*** Opening Text segment ***

The Brooklyn Follies
- First edition (UK)
- Author: Paul Auster
- Language: English
- Publisher: Henry Holt and Co. (US) Faber & Faber
- Publication date: November 17, 2005 (UK) December 27, 2005 (US)
- Publication place: United States
- Media type: Print (hardback)
- Pages: 320 pages
- ISBN: 0-8050-7714-6
- OCLC: 57475869
- Dewey Decimal: 813/.54 22
- LC Class: PS3551.U77 B76 2006
- Preceded by: Oracle Night
- Followed by: Travels in the Scriptorium

= The Brooklyn Follies =

Novel by Paul Auster

The Brooklyn Follies is a 2005 novel by Paul Auster.

==Plot summary==

59-year-old Nathan Glass returns to Park Slope in Brooklyn, New York after his wife has left him. He is recovering from lung cancer and is looking for "a quiet place to die". In Brooklyn, he meets his nephew, Tom, whom he has not seen in several years. Tom has seemingly given up on life and has resigned himself to a string of meaningless jobs as he waits for his life to change. They develop a close friendship, entertaining each other in their misery, as they both try to avoid taking part in life.

When Lucy, Tom's young niece who initially refuses to speak, comes into their lives, there is suddenly a bridge between their past and their future that offers both Tom and Nathan some form of redemption.

The Brooklyn Follies contains the classic elements of a Paul Auster novel. The main character is a lonely man, who has suffered an unfortunate reversal. The narrative is based on sudden and randomly happening events and coincidences. "It is a book about survival" as Paul Auster says.

The novel was published in Danish in May 2005, under the name Brooklyn Dårskab. It was published in English in November 2005. The Traditional Chinese version appeared in October 2006 with the title slightly altered as Mr. Nathan in Brooklyn.

*** Closing Text segment ***
*** Opening Given information ***

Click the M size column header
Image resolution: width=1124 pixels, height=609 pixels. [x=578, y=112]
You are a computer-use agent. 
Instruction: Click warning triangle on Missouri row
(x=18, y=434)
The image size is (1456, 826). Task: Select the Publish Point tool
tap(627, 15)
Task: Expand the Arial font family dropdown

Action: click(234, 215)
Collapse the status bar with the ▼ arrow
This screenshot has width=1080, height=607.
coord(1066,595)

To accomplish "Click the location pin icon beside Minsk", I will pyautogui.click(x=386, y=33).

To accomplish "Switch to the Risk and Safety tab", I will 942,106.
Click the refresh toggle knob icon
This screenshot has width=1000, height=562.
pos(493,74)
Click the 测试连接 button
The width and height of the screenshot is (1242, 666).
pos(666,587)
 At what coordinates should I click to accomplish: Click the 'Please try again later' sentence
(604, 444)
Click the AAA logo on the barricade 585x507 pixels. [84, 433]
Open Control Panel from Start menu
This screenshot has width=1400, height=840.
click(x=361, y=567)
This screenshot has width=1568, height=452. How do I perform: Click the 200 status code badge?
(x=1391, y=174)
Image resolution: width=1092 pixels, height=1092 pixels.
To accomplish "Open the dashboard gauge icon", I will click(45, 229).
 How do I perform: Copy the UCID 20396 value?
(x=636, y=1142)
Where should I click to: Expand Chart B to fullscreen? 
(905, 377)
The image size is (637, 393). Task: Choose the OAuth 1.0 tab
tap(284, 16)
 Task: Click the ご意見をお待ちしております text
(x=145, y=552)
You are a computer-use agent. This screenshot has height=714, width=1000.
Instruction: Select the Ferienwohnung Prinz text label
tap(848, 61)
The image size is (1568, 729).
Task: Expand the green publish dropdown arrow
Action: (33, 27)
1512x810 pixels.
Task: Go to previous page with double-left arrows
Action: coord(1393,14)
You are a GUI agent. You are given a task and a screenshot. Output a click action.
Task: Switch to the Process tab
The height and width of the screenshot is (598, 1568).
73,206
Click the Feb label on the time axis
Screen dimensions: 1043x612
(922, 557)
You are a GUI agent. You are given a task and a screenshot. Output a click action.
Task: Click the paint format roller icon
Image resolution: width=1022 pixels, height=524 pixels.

*** Closing Given information ***

### What to work on
a) In the Brooklyn Follies article, what title did the Danish edition of the novel carry?
b) Please quote the Brooklyn Follies article word for word, starting at "When Lucy, Tom's" and ending at "Paul Auster says.".

### Solutions below
a) Brooklyn Dårskab

b)
When Lucy, Tom's young niece who initially refuses to speak, comes into their lives, there is suddenly a bridge between their past and their future that offers both Tom and Nathan some form of redemption.

The Brooklyn Follies contains the classic elements of a Paul Auster novel. The main character is a lonely man, who has suffered an unfortunate reversal. The narrative is based on sudden and randomly happening events and coincidences. "It is a book about survival" as Paul Auster says.